**EXTRAIT DU TEXTE:**
Malgré sa « profession » d’athéisme, mais d’un athéisme « chrétien » ( !) disait-elle, je tiens à lui rendre hommage. Pourquoi ? Elle a su chanter l’Occident. La meilleure preuve,  son dernier livre : « la force de la Raison ». Elle ose écrire dans son franc parlé :  

- "L'Europe n'est plus l'Europe, c'est l' 'Eurabie, une colonie de l'Islam (...). La servilité vis-à-vis des envahisseurs a empoisonné la démocratie, avec des conséquences évidentes pour la liberté de pensée, et pour la conception de la liberté elle-même."

- "Tas de Ponce Pilate, plutôt qu'une communauté d'États. Et même si tous les habitants de cette planète pensent autrement, c'est ce que moi je continuerai à penser."

**DONNÉES DISPONIBLES:**
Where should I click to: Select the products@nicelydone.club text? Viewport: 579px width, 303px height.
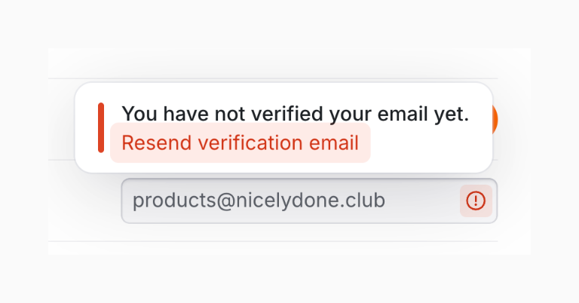[259, 200]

**VOS TÂCHES:**
1. Traduisez en anglais cette phrase de l'extrait : « Et même si tous les habitants de cette planète pensent autrement, c'est ce que moi je continuerai à penser. »
2. D'après l'extrait, quel est le titre du dernier livre présenté comme la meilleure preuve ?

**RÉPONSES AUX TÂCHES:**
1. And even if everyone on this planet thinks otherwise, that is what I, for one, will go on thinking.

2. « la force de la Raison »